During the early stages of model development, frequent retraining and trial-and-error are often required due to:
- Model instability
- Hyperparameter sensitivity
- The rarity of successful training outcomes
- Random search being used for tuning
To avoid cloud computing costs during this exploratory phase, training was executed on a local laptop, using multi-core parallel processing where possible.
To make better use of CPU resources, I implemented multi-core parallel training with automatic monitoring of memory usage. The scripts restart themselves when memory usage exceeds a predefined threshold.
Key tips include:
- Limit the number of parallel processes to avoid thermal throttling.

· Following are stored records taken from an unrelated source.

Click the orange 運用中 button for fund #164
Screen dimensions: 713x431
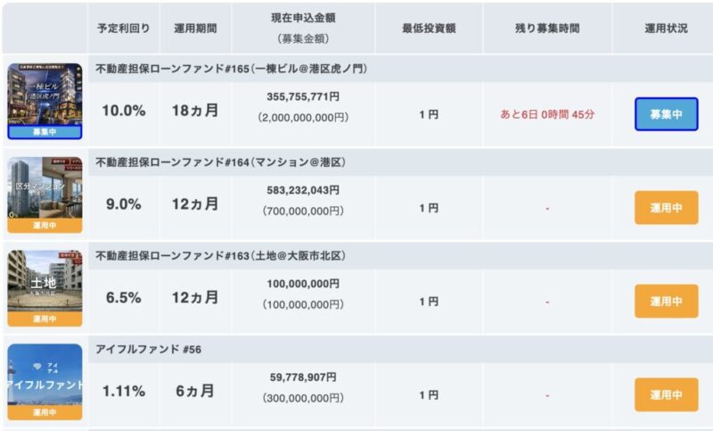(x=666, y=208)
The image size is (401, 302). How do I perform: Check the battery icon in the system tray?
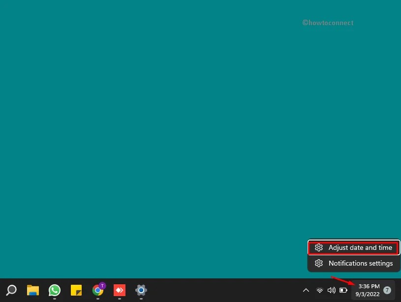point(343,290)
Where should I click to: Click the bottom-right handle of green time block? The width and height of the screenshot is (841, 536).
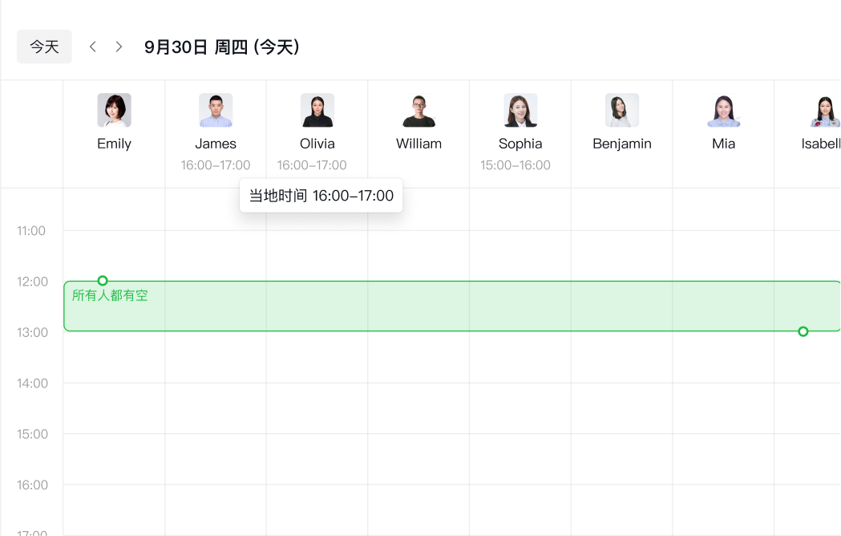803,331
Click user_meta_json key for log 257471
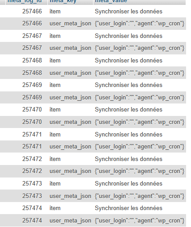The image size is (191, 227). [70, 147]
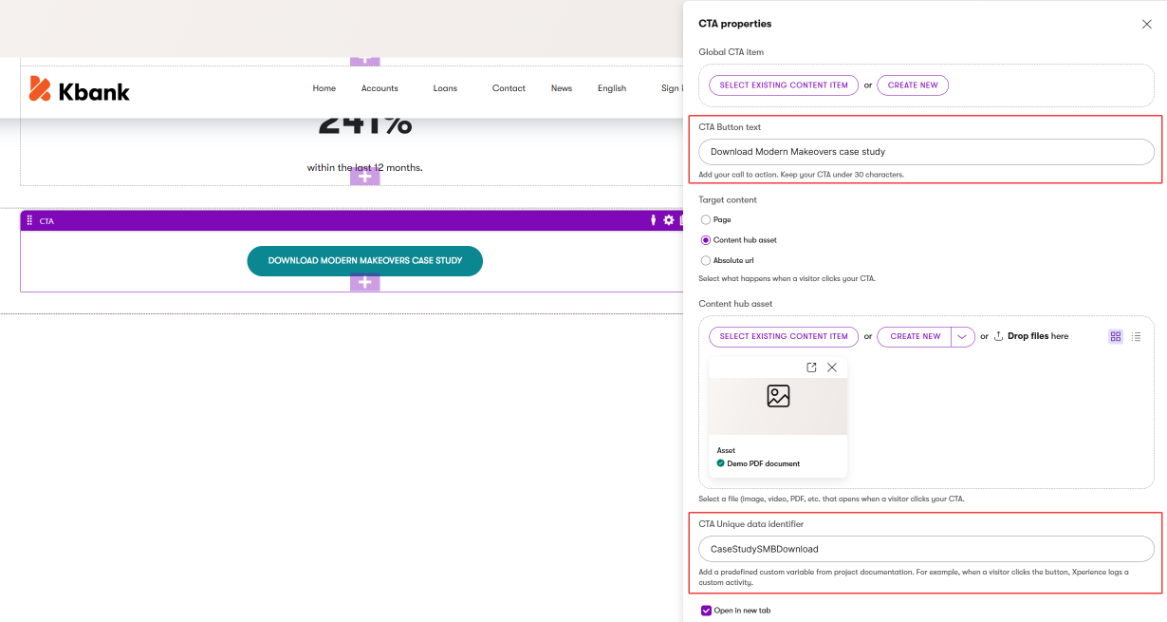The width and height of the screenshot is (1167, 622).
Task: Select the Page radio button
Action: coord(706,219)
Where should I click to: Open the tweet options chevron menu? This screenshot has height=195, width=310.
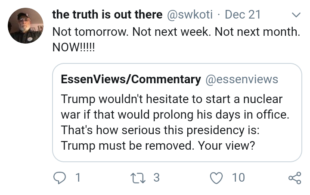[296, 15]
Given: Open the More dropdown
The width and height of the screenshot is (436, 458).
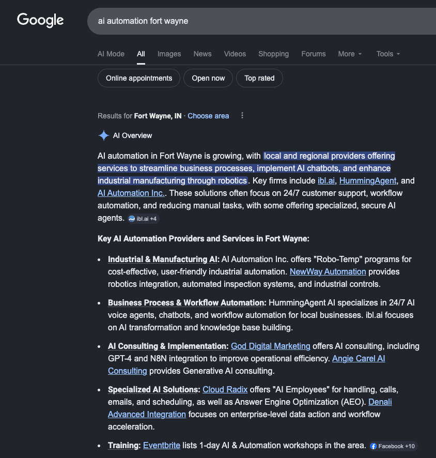Looking at the screenshot, I should 350,54.
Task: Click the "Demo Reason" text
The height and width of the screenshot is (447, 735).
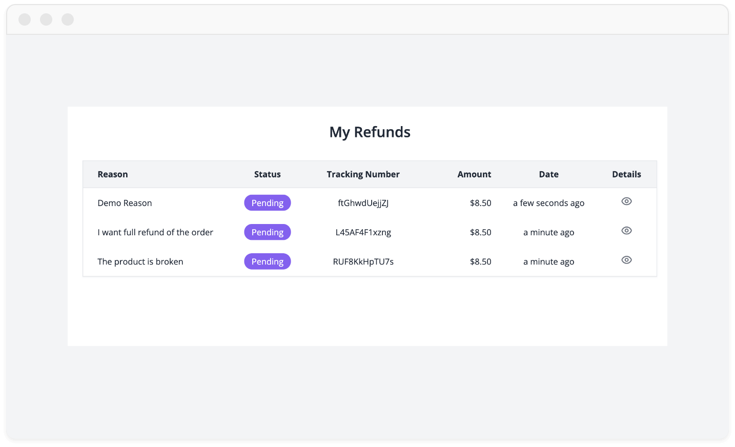Action: (x=125, y=203)
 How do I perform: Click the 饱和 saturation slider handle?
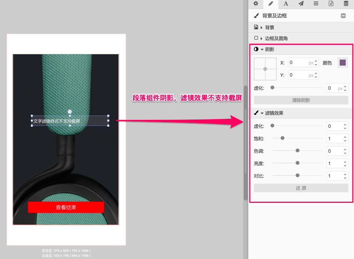(283, 138)
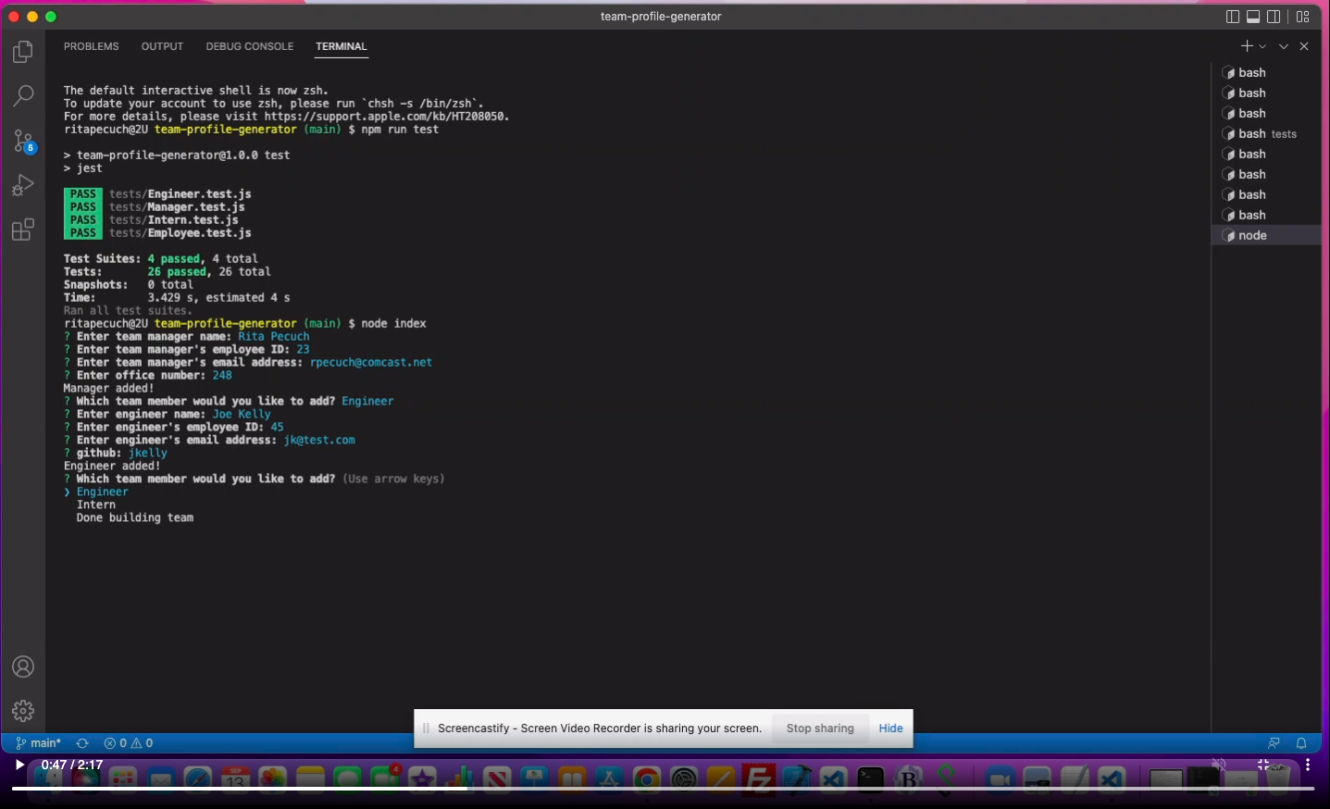Open the Search view icon
Screen dimensions: 1330x809
click(x=23, y=95)
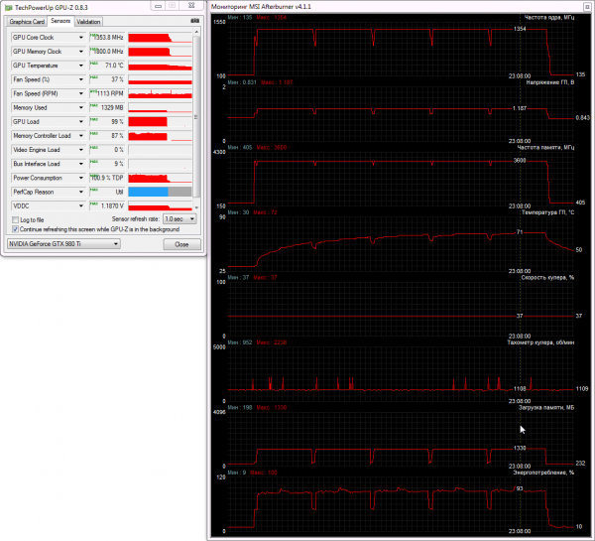The image size is (595, 541).
Task: Switch to the Validation tab
Action: (88, 22)
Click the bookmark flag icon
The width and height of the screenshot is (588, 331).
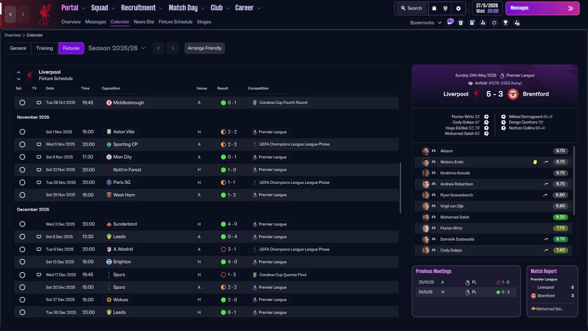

- Consider inserting delays (e.g.,
time.sleep
) between monitoring cycles. - Check CPU temperature periodically. Excessive heating can reduce performance or, in extreme cases, damage the device.
- Fan control software and thermal monitoring tools (like Core Temp or HWMonitor) are recommended.
For heavier models or longer training episodes, consider transitioning to:
- Google Colab Pro: Offers persistent sessions and access to GPU/TPU.
- AWS SageMaker: Recommended if you're moving toward a production-grade workflow, especially for reproducibility and deployment pipelines.
- Upload and document the parallel execution script used for random hyperparameter search.
- Measure and compare run-time efficiency on Colab vs. local machine.
- Possibly record CPU temperature during training and log it to detect overheating patterns.